[PATCH 7/8] serial: imx: use readl() to optimize FIFO reading loop

Uwe Kleine-König u.kleine-koenig at pengutronix.de
Wed Jan 18 23:01:14 PST 2023


Hello Sergey,

On Wed, Jan 18, 2023 at 06:40:17PM +0300, Sergey Organov wrote:
> Uwe Kleine-König <u.kleine-koenig at pengutronix.de> writes:
> > On Tue, Jan 17, 2023 at 04:22:51PM +0300, Sergey Organov wrote:
> >> Uwe Kleine-König <u.kleine-koenig at pengutronix.de> writes:
> >> > On Fri, Jan 13, 2023 at 09:43:33PM +0300, Sergey Organov wrote:
> >> >> Use readl() instead of heavier imx_uart_readl() in the Rx ISR, as we know
> >> >> we read registers that must not be cached.
> >> >> 
> >> >> Signed-off-by: Sergey Organov <sorganov at gmail.com>
> >> >> ---
> >> >>  drivers/tty/serial/imx.c | 5 +++--
> >> >>  1 file changed, 3 insertions(+), 2 deletions(-)
> >> >> 
> >> >> diff --git a/drivers/tty/serial/imx.c b/drivers/tty/serial/imx.c
> >> >> index be00362b8b67..f4236e8995fa 100644
> >> >> --- a/drivers/tty/serial/imx.c
> >> >> +++ b/drivers/tty/serial/imx.c
> >> >> @@ -890,14 +890,15 @@ static irqreturn_t __imx_uart_rxint(int irq, void *dev_id)
> >> >>  	struct imx_port *sport = dev_id;
> >> >>  	unsigned int rx, flg;
> >> >>  	struct tty_port *port = &sport->port.state->port;
> >> >> +	typeof(sport->port.membase) membase = sport->port.membase;
> >> >>  	u32 usr2;
> >> >>  
> >> >>  	/* If we received something, check for 0xff flood */
> >> >> -	usr2 = imx_uart_readl(sport, USR2);
> >> >> +	usr2 = readl(membase + USR2);
> >> >>  	if (usr2 & USR2_RDR)
> >> >>  		imx_uart_check_flood(sport, usr2);
> >> >>  
> >> >> -	while ((rx = imx_uart_readl(sport, URXD0)) & URXD_CHARRDY) {
> >> >> +	while ((rx = readl(membase + URXD0)) & URXD_CHARRDY) {
> >> >>  		flg = TTY_NORMAL;
> >> >>  		sport->port.icount.rx++;
> >> >
> >> > One of the motivations to introduce imx_uart_readl was to have a single
> >> > place to add a debug output to be able to inspect what the driver is
> >> > doing.
> >> >
> >> > I wonder where your need for higher speed comes from and if the compiler
> >> > really generates more effective code with your change.
> >> 
> >> Mostly it's because I'm obviously slowing things down a bit with the
> >> patch to fight the flood, so I feel obliged to get things back on par
> >> with the origin. Then, higher speed, let alone the time spent with
> >> interrupts disabled and/or spinlocks taken, is always one of generic
> >> goals for me.
> >> 
> >> As for the generated code, with this patch I don't aim to affect code
> >> generation, I rather avoid execution of part of existing code while
> >> being on the most critical path.

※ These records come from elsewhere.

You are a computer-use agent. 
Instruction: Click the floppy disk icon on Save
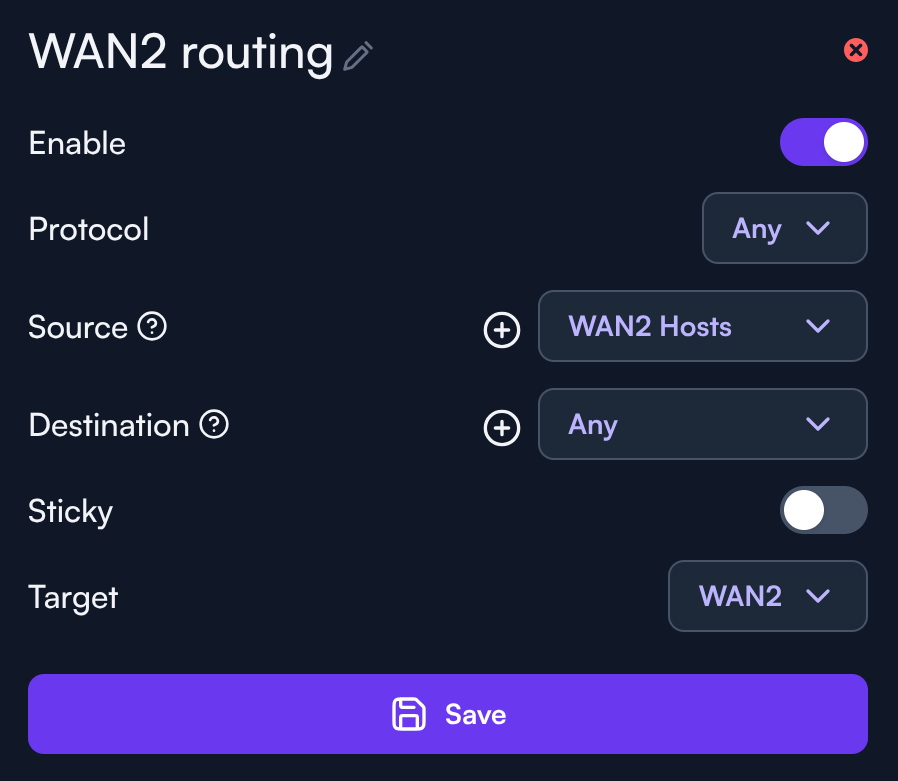[408, 714]
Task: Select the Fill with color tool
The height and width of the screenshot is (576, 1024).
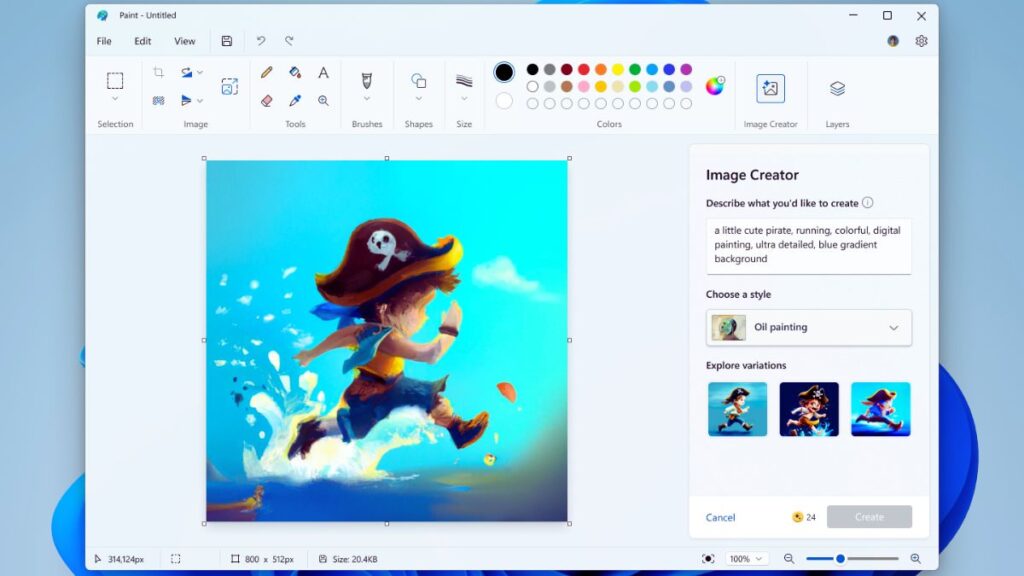Action: [295, 72]
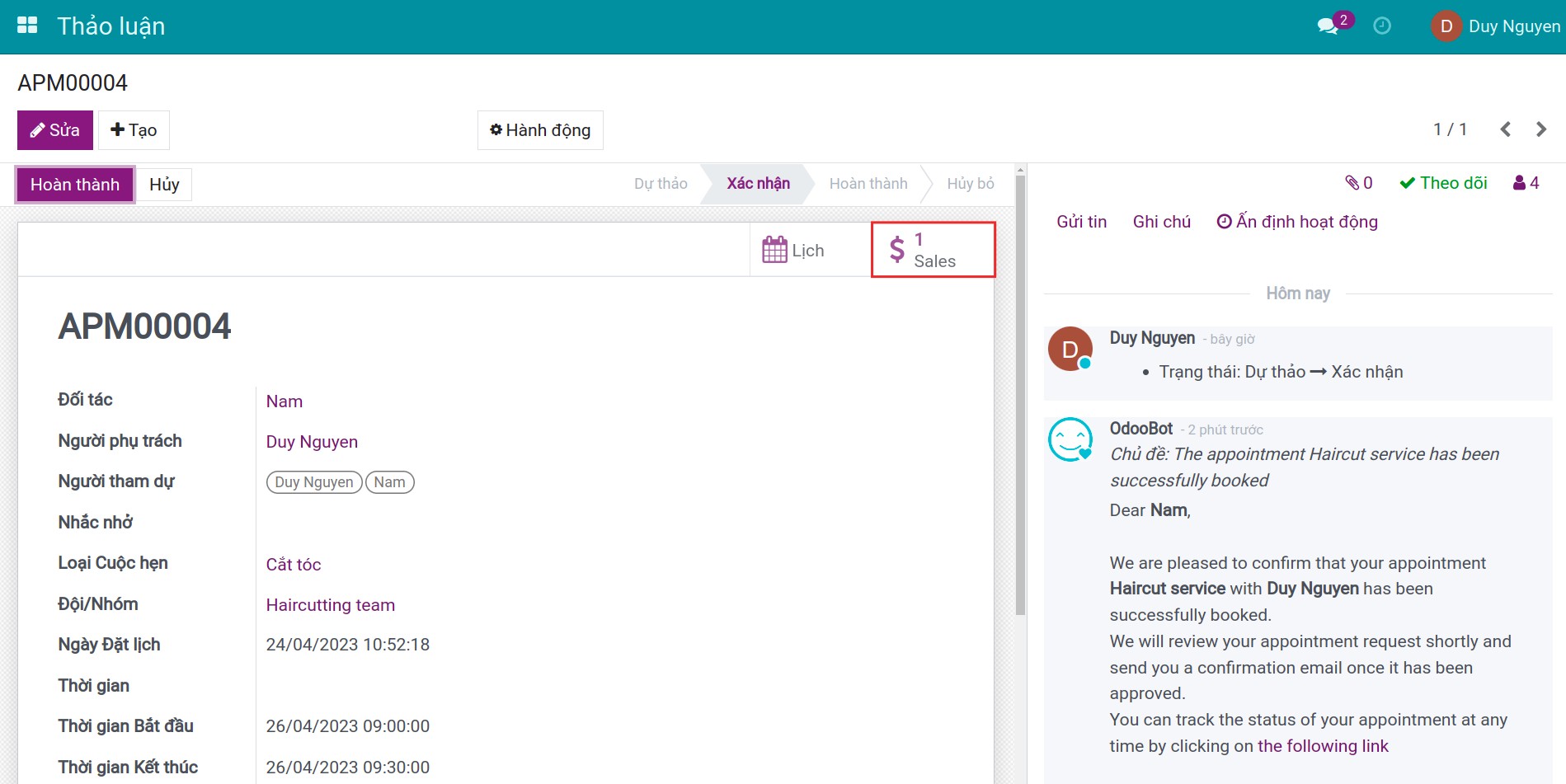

It should be quite obvious that not
> >> executing some code is at least not slower than executing it.
> >
> > That's true, but I think it doesn't apply here.
> 
> Well, "at least not slower" still applies ;-)
> 
> >
> > I would expect that the compiler "sees" for the call
> >
> > 	imx_uart_readl(sport, USR2)
> >
> > that the 2nd argument is constant and that for that value of offset the
> > call is equivalent to readl(sport->port.membase + offset);
> >
> > So I doubt you're making anything quicker here.
> 
> Yep, it's nice compiler is clever enough to optimize-out the switch for
> constant argument, though I still typically prefer to avoid over-relying
> on optimizations. That said, I now tend to agree with your POV in this
> particular case.
> 
> >
> > I tried the following patch on mainline (that is without the preceding
> > patches in this series):
> >
> > diff --git a/drivers/tty/serial/imx.c b/drivers/tty/serial/imx.c
> > index 757825edb0cd..cfc2f7057345 100644
> > --- a/drivers/tty/serial/imx.c
> > +++ b/drivers/tty/serial/imx.c
> > @@ -807,7 +807,7 @@ static irqreturn_t __imx_uart_rxint(int irq, void *dev_id)
> >  	unsigned int rx, flg, ignored = 0;
> >  	struct tty_port *port = &sport->port.state->port;
> >  
> > -	while (imx_uart_readl(sport, USR2) & USR2_RDR) {
> > +	while (readl(sport->port.membase + USR2) & USR2_RDR) {
> >  		u32 usr2;
> >  
> >  		flg = TTY_NORMAL;
> >
> > and the resulting code didn't change at all. For a bigger change (i.e.
> > adding a variable for sport->port.membase and replacing two
> > imx_uart_readl) the code changed quite a bit (it got 28 bytes bigger for
> > imx_v6_v7_defconfig) and in the short time I tried I couldn't judge if
> > the resulting code is better or not.
> >
> > So a change that explicitly doesn't execute the code that the compiler
> > optimizes away anyhow isn't a win. Together with the fact that your
> > patch makes register access use different idioms and so makes it harder
> > to understand for a human I'd say the net benefit of your patch is
> > negative.
> 
> OK, you convinced me to drop it.
> 
> >
> >> > Please either drop the patch from your series or provide the differences
> >> > the compiler produces and a benchmark.
> >> 
> >> If your only objection against this patch is the desire to keep a single
> >> place to add debug output, I'll be happy to tune the resulting code to
> >> still have one.
> >
> > I don't see the need to optimize it.
> >
> >> That said, before we make a decision, could you please tell why register
> >> shadows that the imx_uart_readl/writel are dealing with are needed in
> >> the first place? It looks like all the registers that are shadowed are
> >> readable as well. What's going on here, and if it happens to be a
> >> speed-up, do we have any benchmarks?
> >
> > Not sure I did benchmarks back then, probably not. The main motivation
> > was really to have that single access function. So I admit being guilty
> > to have implemented an optimization without hard numbers just assuming
> > that access to (cached) RAM is quicker than the register space.
> 
> Well, even if it is quicker, we still spend time writing to both RAM and
> register, and then there is no gain for the data Tx/Rx registers that
> aren't cached, yet are on most critical paths.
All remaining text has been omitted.